Al finalizar este mes de octubre, los invito a reflexionar sobre el lugar que ocupa el rosario en sus rutinas de oración. Si en el pasado lo rezaban con más frecuencia, quizá sea el momento de retomar esa costumbre. Y si nunca lo han rezado, quizás deseen descubrir el profundo significado de hacerlo con regularidad, haciendo una pausa en medio del ajetreo de la vida diaria para alabar al Señor Jesús a través de los misterios de su vida y honrar a su Santa Madre.

Me encanta esta época del año, por dos de mis festividades preferidas. La primera es Halloween, una ocasión para disfrutar viendo a los niños disfrazarse y recibir dulces. Las tiendas y muchas casas se llenan de decoraciones de Halloween, creando un ambiente festivo y alegre.

Cada año, visito a una familia de mi antigua parroquia, el Santísimo Sacramento, donde literalmente veo a cientos de niños yendo de casa en casa, sonriendo y riendo. Me entusiasma esta oportunidad de compartir con ellos y ser parte de su alegría en las festividades de Halloween.

Cuando hablo con los niños, me sorprende cuánto saben sobre el origen de Halloween, cuyo nombre deriva de All Hallow’s Eve, la víspera de All Hallow’s Day, que hoy conocemos como el Día de Todos los Santos. En esta fecha, recordamos, honramos, bendecimos y rezamos por todos aquellos que están con Dios en la alegría de la vida eterna.

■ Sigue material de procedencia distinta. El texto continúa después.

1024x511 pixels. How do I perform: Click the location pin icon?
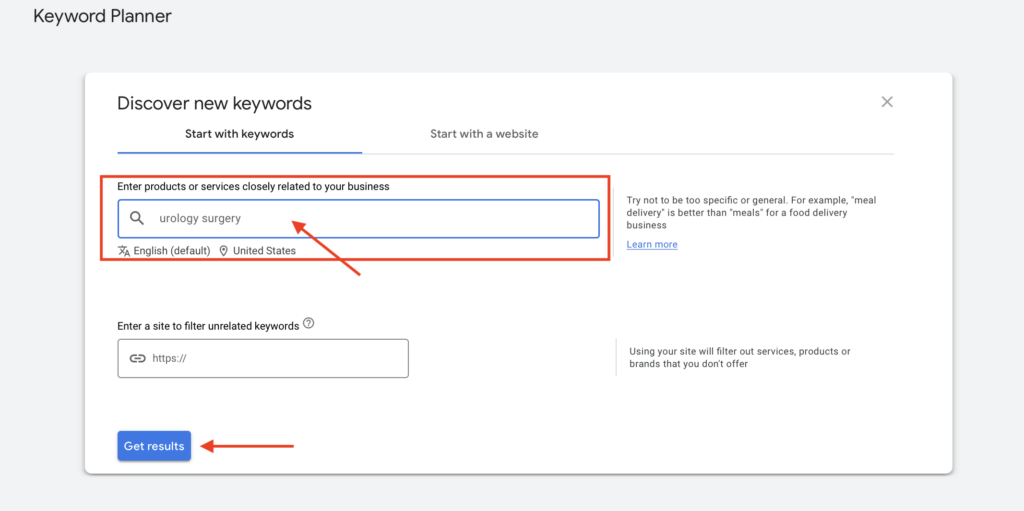tap(224, 251)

La Iglesia siempre ha honrado a los mártires y a los santos canonizados que “vivieron de manera heroica, ofrecieron su vida por los demás, fueron martirizados por la fe y son dignos de imitación”. Sin embargo, también reconoce que muchos otros comparten la gloria eterna de Dios sin haber sido oficialmente declarados santos.

A ellos es a quienes celebramos, honramos y por quienes oramos en el Día de Todos los Santos. Esto incluye a nuestros padres, abuelos, bisabuelos, tíos, tías, vecinos, amigos, sacerdotes, hermanas, ministros laicos y a todas las personas que conocemos que hicieron su mejor esfuerzo, vivieron vidas ejemplares y nos hicieron sentir la presencia de Dios.

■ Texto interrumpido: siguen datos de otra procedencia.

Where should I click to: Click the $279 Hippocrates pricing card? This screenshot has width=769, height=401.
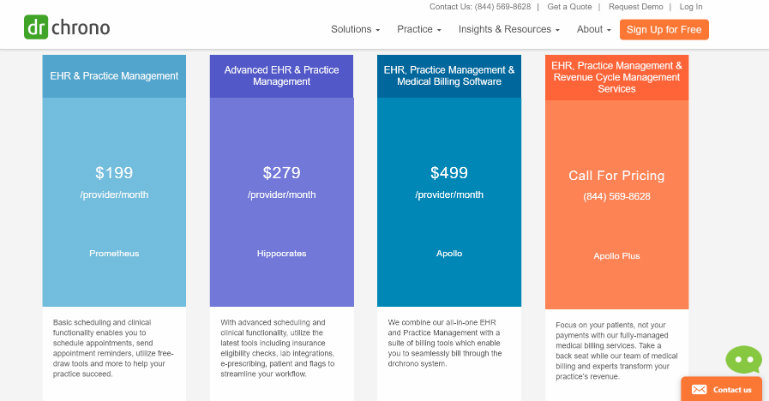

El día siguiente, el Día de los Muertos, tiene una importancia muy especial para mí. Es particularmente significativo porque, hace 49 años, el 2 de noviembre, mi padre partió al encuentro de Dios a la joven edad de 66 años. Desde mi perspectiva, él fue un santo; si estuviera en mis manos, lo canonizaría de inmediato.

Llevó una vida de santidad. Crió a 13 hijos, quienes seguimos esforzándonos por honrar los dones de fe que recibimos de mamá y papá. Tuvo un matrimonio extraordinario que duró 39 años y que fue truncado prematuramente por su fallecimiento a causa de un aneurisma. Para mí, él encarna la imagen perfecta de lo que debería ser un padre. Además, fue diácono en la Iglesia, tuvo una carrera exitosa como escritor en el gobierno y fue autor de libros espirituales. Fue un hombre de Dios, lleno de fe, y un héroe para nuestra familia y para muchos otros que lo conocieron.

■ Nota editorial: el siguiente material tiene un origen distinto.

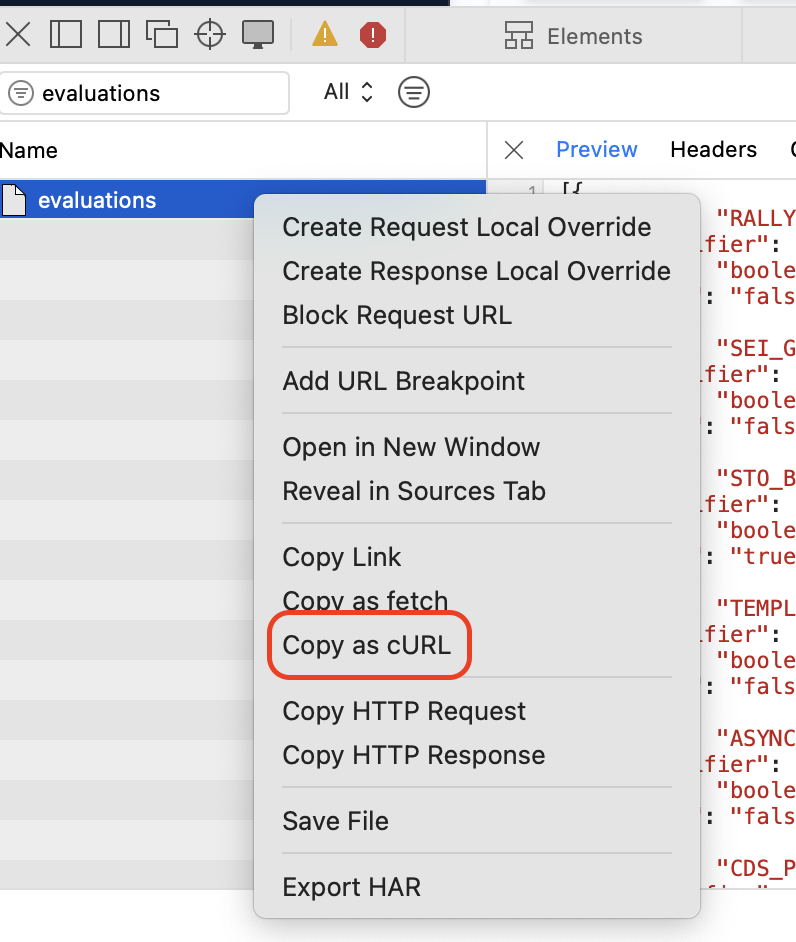
Task: Open device settings monitor icon
Action: coord(258,35)
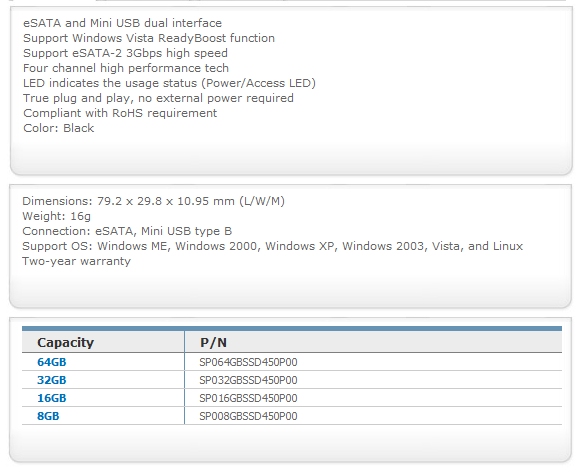Screen dimensions: 582x473
Task: Open the 64GB capacity link
Action: pyautogui.click(x=52, y=362)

El Día de los Muertos no solo es significativo para mí, sino para todos, pues recordamos a aquellos que quizá aún están en el camino hacia la gloria de la vida eterna. Esto se conoce a menudo como purgatorio, que a veces se describe como una “sala de espera” para el cielo; sin embargo, yo lo veo más como un proceso, una oportunidad de purificación para prepararnos para vivir con Dios, quien es amor y pureza.

Hace muchos años, un amigo sacerdote me compartió su visión del purgatorio a través de una experiencia que vivió. Fue a visitar a una persona que estaba pintando su casa; ella le abrió la puerta con ropa de trabajo, llena de manchas de pintura. Aunque el padre Bernie le dijo que no era necesario que se cambiara, ella insistió en arreglarse antes de recibirlo, ya que necesitaba sentirse lista para la visita.

Es una gran bendición saber que tanto nosotros como nuestros seres queridos podemos compartir el amor y la gloria eterna de Dios.